Vergiss nicht zu lacheln―進撃の巨人
第11章 夢
「……これは」
リヴァイの目に入ったのは、黄。
太陽に向かって咲く、大輪の花。
そう、向日葵だ。
何十本、いや、何百本の向日葵が大地に根を張り、咲き誇っていた。
「良かった……今年もたくさん咲いてる」
どうやらエミリは、この向日葵畑を見に来たかったらしい。
嬉しそうに、頬をほんのりと赤く染めて向日葵をその純粋な瞳に映している。
「向日葵、私の一番大好きな花なんです」
そう言いながら、一番手前に咲いている向日葵にそっと触れる。
「……小さい頃、ファウスト兄さんが言ってくれたんです。『エミリは向日葵みたいだね』って」
「……そうか」
「はい。私、嬉しくて、『いつか一緒にこの向日葵畑に行こう』って言いました。でも……」
そっと目を閉じる。
瞼の裏には、申し訳なさそうに微笑むファウストの顔が浮かぶ。
「その時、もうファウストはベッドから動けない程、病に蝕まれていました」
『ごめん、エミリ。

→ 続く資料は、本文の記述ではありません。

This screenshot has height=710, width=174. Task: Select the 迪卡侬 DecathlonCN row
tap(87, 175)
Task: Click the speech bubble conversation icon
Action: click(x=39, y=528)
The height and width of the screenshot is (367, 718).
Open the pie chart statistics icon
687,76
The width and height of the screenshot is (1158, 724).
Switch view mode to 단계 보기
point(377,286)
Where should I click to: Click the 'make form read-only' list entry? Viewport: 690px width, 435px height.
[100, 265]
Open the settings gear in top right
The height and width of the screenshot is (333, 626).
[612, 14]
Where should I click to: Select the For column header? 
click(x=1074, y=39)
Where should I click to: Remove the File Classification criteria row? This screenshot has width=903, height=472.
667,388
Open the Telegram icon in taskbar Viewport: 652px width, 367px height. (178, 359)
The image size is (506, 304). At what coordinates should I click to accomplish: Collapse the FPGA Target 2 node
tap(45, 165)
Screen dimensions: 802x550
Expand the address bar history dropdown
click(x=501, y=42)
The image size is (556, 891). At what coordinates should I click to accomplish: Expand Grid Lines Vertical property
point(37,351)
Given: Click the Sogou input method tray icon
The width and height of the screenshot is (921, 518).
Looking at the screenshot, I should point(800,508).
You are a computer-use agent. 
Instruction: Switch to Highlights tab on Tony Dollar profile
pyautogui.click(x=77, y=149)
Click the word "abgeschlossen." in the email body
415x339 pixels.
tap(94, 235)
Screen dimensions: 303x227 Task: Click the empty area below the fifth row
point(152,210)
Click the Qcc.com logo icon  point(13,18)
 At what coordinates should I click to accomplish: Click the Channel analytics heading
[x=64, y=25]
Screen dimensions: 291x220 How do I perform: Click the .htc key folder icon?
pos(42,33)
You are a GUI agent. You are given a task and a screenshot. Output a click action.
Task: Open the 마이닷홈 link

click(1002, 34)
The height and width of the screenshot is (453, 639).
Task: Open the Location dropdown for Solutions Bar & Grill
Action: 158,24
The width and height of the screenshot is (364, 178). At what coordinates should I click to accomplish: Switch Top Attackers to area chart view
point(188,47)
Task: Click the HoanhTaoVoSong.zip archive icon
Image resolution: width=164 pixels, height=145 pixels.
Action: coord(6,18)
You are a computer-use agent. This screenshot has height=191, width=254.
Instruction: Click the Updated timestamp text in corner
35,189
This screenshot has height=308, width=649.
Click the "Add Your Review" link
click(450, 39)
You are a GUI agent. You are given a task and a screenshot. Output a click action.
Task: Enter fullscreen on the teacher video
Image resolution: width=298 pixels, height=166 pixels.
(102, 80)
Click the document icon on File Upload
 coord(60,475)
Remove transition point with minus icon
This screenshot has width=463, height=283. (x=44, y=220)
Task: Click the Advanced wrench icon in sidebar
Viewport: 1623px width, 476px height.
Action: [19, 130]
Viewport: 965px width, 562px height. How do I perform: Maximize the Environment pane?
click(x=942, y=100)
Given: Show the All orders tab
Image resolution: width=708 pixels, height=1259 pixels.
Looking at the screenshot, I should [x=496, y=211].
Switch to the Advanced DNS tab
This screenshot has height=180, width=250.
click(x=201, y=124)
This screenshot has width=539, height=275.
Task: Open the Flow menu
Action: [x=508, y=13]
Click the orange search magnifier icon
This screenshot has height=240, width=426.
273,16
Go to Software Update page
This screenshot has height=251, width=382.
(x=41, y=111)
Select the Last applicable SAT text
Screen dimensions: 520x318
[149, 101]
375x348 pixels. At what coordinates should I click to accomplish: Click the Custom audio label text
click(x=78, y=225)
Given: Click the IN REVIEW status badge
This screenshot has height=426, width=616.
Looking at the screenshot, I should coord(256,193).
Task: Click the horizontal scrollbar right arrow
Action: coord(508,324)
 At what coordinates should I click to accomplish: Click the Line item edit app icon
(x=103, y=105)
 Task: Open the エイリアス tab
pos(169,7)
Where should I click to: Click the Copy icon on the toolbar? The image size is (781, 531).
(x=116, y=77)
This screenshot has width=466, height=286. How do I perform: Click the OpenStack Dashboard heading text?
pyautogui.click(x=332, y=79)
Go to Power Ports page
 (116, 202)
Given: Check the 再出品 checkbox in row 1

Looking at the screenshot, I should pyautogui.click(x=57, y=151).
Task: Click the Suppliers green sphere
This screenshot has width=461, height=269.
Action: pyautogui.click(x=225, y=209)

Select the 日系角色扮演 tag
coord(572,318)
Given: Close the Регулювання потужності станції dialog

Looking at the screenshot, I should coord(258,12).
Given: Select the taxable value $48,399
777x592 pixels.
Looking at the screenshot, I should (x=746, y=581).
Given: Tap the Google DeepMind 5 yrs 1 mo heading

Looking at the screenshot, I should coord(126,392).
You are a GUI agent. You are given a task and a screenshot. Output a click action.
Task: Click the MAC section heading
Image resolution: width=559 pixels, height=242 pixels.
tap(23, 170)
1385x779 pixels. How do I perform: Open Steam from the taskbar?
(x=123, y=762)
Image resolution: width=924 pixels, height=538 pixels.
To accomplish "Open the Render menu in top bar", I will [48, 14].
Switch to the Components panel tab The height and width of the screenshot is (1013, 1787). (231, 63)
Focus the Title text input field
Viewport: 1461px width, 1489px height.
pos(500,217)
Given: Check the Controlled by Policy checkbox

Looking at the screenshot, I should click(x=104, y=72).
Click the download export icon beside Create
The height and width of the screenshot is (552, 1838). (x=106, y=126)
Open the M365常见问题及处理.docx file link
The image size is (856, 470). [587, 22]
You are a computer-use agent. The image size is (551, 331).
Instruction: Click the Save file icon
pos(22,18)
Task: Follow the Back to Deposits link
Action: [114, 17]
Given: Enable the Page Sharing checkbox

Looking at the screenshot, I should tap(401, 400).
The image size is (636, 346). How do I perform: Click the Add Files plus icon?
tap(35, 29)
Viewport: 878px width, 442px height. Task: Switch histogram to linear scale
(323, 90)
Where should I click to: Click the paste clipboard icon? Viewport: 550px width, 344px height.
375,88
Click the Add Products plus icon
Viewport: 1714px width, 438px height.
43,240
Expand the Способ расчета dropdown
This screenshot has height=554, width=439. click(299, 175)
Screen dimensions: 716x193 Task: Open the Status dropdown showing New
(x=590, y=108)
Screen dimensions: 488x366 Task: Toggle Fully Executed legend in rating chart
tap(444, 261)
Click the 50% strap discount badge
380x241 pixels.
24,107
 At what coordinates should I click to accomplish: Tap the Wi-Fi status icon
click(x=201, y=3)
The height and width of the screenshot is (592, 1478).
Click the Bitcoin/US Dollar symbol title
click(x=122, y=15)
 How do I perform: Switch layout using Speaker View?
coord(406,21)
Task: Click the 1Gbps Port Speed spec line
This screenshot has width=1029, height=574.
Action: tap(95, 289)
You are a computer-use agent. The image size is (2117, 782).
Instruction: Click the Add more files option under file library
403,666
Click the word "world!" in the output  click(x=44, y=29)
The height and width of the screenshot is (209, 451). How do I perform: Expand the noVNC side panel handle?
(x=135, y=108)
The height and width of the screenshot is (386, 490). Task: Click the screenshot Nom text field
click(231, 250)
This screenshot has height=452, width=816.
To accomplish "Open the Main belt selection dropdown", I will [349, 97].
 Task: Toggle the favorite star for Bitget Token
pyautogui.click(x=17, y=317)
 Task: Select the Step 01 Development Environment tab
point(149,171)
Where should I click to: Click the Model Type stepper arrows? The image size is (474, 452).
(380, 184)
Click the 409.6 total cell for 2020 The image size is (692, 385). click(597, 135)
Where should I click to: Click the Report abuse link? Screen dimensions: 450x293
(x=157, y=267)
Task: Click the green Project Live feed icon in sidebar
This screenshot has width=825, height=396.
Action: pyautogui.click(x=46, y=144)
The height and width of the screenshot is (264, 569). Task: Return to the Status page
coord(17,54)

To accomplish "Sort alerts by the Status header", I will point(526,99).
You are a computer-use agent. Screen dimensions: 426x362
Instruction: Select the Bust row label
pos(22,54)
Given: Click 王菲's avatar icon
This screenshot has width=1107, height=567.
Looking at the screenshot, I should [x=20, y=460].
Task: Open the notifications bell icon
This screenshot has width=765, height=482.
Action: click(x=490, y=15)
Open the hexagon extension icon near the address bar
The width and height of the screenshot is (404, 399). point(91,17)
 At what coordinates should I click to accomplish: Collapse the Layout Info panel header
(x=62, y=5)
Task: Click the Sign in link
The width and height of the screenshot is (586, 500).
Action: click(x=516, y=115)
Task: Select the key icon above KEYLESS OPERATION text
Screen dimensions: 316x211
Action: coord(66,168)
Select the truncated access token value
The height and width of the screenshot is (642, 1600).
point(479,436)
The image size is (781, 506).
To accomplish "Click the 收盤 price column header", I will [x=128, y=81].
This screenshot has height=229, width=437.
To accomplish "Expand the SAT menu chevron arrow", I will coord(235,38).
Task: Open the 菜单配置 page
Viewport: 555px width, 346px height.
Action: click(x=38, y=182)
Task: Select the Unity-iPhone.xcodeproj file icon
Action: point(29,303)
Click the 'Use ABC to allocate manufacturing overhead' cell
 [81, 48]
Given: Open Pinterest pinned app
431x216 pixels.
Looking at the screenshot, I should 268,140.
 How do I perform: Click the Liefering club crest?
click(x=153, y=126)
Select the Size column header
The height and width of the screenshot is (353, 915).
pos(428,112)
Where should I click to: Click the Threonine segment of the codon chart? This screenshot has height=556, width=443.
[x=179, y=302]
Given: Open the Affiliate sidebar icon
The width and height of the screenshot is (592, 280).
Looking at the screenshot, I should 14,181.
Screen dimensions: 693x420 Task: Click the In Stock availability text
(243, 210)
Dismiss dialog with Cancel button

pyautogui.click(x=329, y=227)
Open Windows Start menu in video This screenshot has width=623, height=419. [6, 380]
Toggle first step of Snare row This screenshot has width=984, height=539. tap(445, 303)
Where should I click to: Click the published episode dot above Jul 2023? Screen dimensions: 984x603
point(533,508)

きっと、一緒に行けない』
ファウストの口から出た言葉は、決して良いものでは無かった。
「だけど、私、どうしても兄さんにこの向日葵畑を見せたくて……だから、言ったんです」
咄嗟に出た、幼いエミリの言葉。
『じゃあ、わたし大きくなったらお医者さんになる!!』
『エミリが?』
『うん! あのね、父さんが言ってたの! おくすりはお花をつかってできるんだって!! だから、兄さんの好きなお花でおくすりつくってあげる!!』
父のグリシャから教えて貰った、薬の作り方。それを思い出して、小さなエミリは一生懸命ファウストに伝えようとした。
『はは、そっか。でもエミリ、それはお医者さんというよりも、薬剤師さんかな?』
『やくざいしさん?』
『そう、薬剤師』
『じゃあわたし、"やくざいしさん"になる!』
初めてできたエミリの将来の夢、それが薬剤師だった。